I don’t care if it was her Birthday or She won the marathon.  You don’t take Mark to a place where he hates raw fish.  I think it was selfish of her, then trying to make him eat it.  Truthfully, I think he’s just biding his time until Decision Day and making nice.  Even if he suggested sushi, she should have declined knowing he didn’t like it.

Why should she decline?  Why must the woman always step back?  When I was a young mother and wife, I remember SO MANY TIMES subjugating my wants over everyone else's because, well, I wasn't important. If I wanted mushrooms on my pizza, I was the ONLY one who did, so, we never got mushrooms on the pizza. Or olives, or onions, or any of the other veggies I liked.  And yes, I allowed that to happen to me because I believed that HIS wants took precedence over mine.  He didn't like Chinese food, so we didn't ever get Chinese food. He didn't like Mexican food, yadda yadda yadda. UGH. He loved seafood, which I only liked, but guess what restaurants we visited the most often?  

If I had to do it over again, I would go ahead and order what I wanted, because I wanted it.
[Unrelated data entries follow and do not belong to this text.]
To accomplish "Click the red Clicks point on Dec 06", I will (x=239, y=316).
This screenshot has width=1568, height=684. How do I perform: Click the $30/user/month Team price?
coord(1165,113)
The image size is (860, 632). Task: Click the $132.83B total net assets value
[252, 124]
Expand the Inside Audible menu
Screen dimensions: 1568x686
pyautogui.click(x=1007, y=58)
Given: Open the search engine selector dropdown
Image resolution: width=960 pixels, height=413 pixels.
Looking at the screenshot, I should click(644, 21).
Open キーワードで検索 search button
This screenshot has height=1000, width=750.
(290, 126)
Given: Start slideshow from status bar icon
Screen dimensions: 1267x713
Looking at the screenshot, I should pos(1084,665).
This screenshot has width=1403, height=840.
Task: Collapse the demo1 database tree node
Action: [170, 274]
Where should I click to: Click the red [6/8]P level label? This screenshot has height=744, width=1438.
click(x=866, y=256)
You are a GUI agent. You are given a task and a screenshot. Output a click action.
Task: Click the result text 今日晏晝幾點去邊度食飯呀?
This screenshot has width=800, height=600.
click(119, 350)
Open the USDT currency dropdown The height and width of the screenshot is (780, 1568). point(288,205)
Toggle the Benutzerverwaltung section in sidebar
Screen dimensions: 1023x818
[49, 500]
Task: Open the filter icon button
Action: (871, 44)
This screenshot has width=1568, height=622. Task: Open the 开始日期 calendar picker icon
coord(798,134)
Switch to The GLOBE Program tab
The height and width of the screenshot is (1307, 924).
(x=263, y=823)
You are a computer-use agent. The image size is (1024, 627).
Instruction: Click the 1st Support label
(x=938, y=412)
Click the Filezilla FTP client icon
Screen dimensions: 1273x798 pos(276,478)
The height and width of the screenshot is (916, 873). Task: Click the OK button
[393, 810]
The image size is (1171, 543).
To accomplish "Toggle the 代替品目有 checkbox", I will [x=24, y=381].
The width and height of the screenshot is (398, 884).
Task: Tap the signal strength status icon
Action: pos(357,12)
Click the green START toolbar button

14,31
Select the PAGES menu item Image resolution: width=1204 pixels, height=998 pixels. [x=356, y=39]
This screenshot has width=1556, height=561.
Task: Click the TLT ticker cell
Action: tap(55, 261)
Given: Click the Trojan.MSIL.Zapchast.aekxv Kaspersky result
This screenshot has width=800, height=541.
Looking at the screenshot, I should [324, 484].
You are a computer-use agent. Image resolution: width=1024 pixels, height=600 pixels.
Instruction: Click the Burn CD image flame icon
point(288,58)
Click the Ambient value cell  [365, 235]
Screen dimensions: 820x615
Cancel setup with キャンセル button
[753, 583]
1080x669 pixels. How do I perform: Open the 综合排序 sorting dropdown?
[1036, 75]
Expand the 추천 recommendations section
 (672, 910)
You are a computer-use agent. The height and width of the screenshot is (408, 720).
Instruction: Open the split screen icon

Not worry overmuch about what he wanted, as he was a big boy and could choose for himself. 

Back before DVR-ing and lots of cable choices, guess who always lost out on which show to watch on TV? Yep.  

Now, we had plenty of things we did agree on, but if there was a difference of opinion, guess who's opinion won out?

I really dislike the thought that between couples the woman must always subjugate her desires so as to not upset the man.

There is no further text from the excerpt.